I am testing again on a 64 node cluster (the JobManager is running fine
having reduced some operator's parallelism and fixed the string conversion
performance).

I am seeing TaskManagers drop like flies every other job or so. I am not
seeing any output in the .out log files corresponding to the crashed
TaskManagers.

Below is the stack trace from a java.hprof heap dump.

How should I be debugging this?

Thanks,
Greg


Threads at the heap dump:

Unknown thread


"Memory Logger" daemon prio=1 tid=119 TIMED_WAITING
at java.lang.Thread.<init>(Thread.java:507)
at
org.apache.flink.runtime.taskmanager.MemoryLogger.<init>(MemoryLogger.java:67)
at
org.apache.flink.runtime.taskmanager.TaskManager$.runTaskManager(TaskManager.scala:1494)
at
org.apache.flink.runtime.taskmanager.TaskManager$.selectNetworkInterfaceAndRunTaskManager(TaskManager.scala:1330)


"Flink Netty Server (59693) Thread 0" daemon prio=5 tid=193 RUNNABLE
at java.lang.Thread.<init>(Thread.java:674)
at
java.util.concurrent.Executors$DefaultThreadFactory.newThread(Executors.java:613)
at
org.apache.flink.shaded.com.google.common.util.concurrent.ThreadFactoryBuilder$1.newThread(ThreadFactoryBuilder.java:162)
at
io.netty.util.concurrent.SingleThreadEventExecutor.<init>(SingleThreadEventExecutor.java:106)

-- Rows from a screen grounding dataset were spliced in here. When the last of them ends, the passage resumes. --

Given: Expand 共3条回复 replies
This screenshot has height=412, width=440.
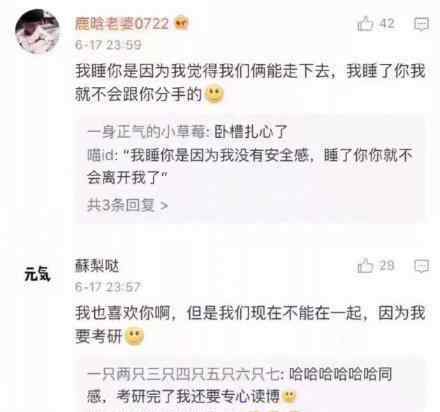Looking at the screenshot, I should click(x=127, y=205).
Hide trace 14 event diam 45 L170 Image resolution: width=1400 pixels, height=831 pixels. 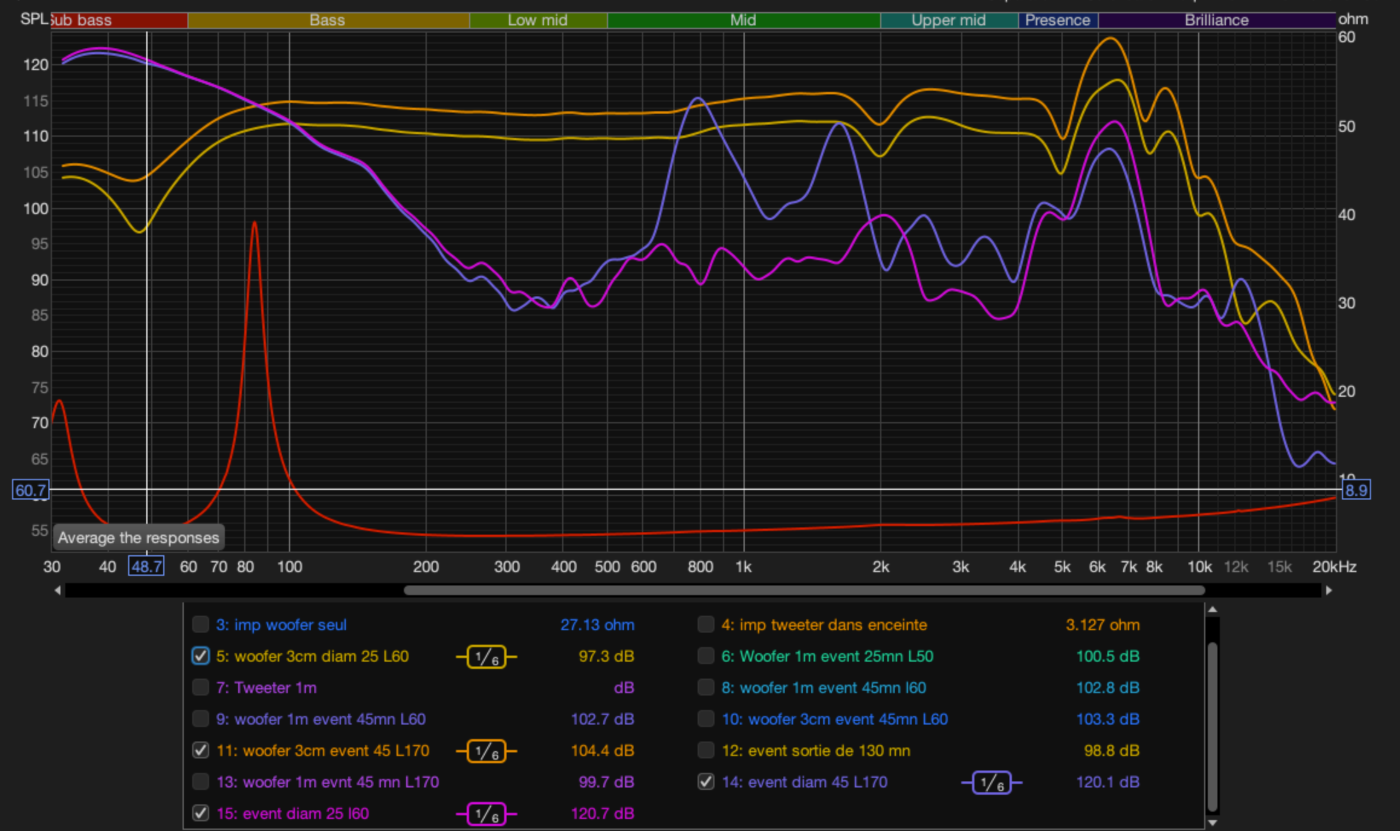point(706,782)
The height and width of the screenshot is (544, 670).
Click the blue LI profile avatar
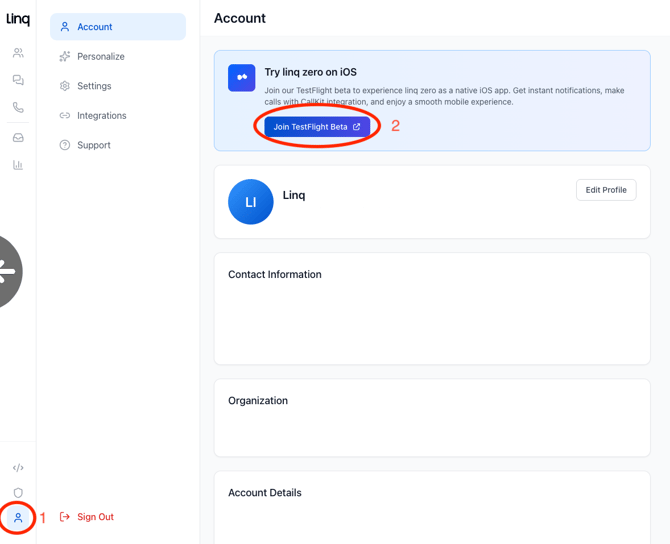coord(251,202)
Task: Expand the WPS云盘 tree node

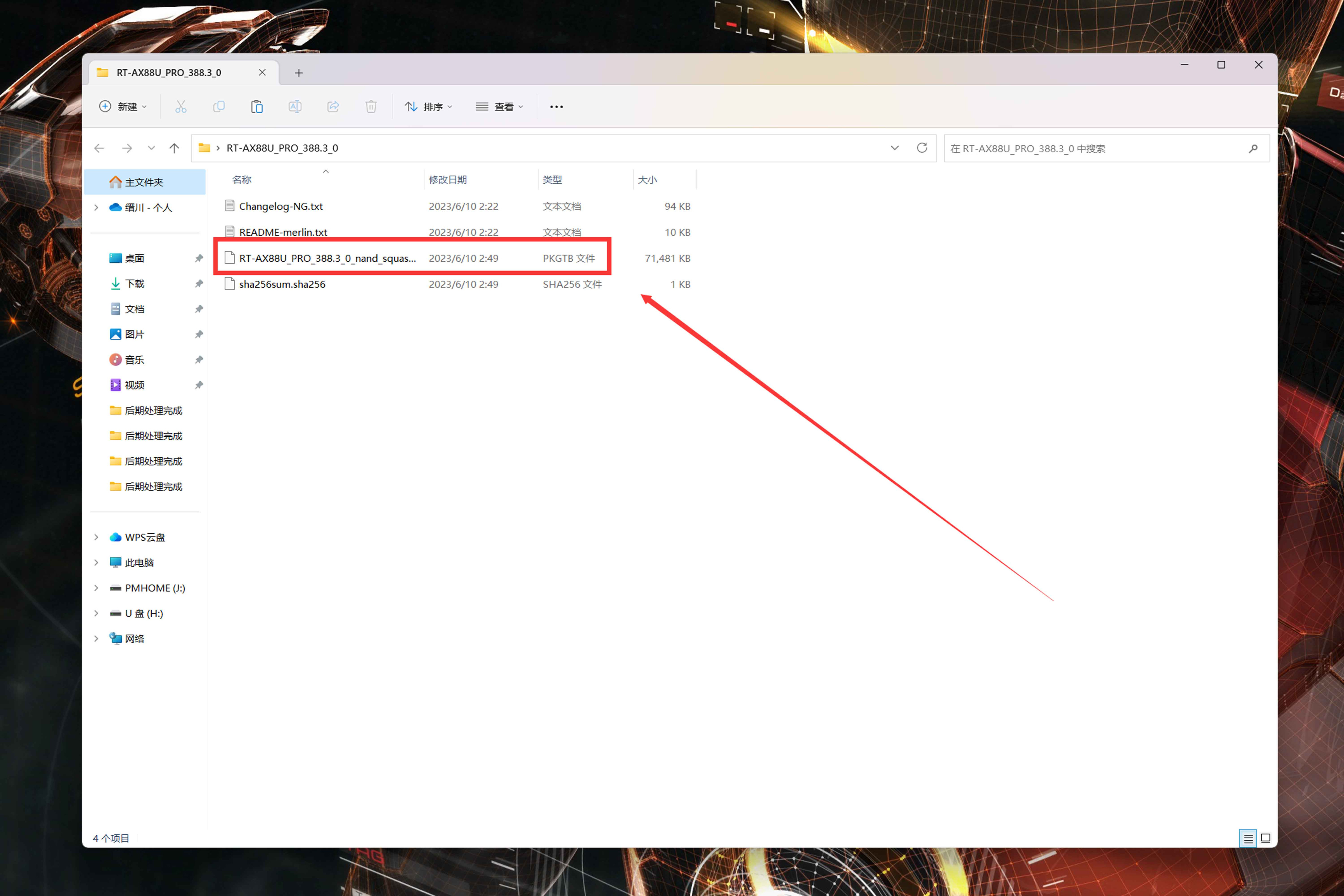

"flink-akka.remote.default-remote-dispatcher-6" daemon prio=5 tid=30
TIMED_WAITING
at java.lang.Thread.<init>(Thread.java:507)
at
scala.concurrent.forkjoin.ForkJoinWorkerThread.<init>(ForkJoinWorkerThread.java:48)
at
akka.dispatch.MonitorableThreadFactory$AkkaForkJoinWorkerThread.<init>(ThreadPoolBuilder.scala:164)
at
akka.dispatch.MonitorableThreadFactory.newThread(ThreadPoolBuilder.scala:187)


"flink-akka.actor.default-dispatcher-4" daemon prio=5 tid=28 WAITING
at java.lang.Thread.<init>(Thread.java:507)
at
scala.concurrent.forkjoin.ForkJoinWorkerThread.<init>(ForkJoinWorkerThread.java:48)
at
akka.dispatch.MonitorableThreadFactory$AkkaForkJoinWorkerThread.<init>(ThreadPoolBuilder.scala:164)
at
akka.dispatch.MonitorableThreadFactory.newThread(ThreadPoolBuilder.scala:187)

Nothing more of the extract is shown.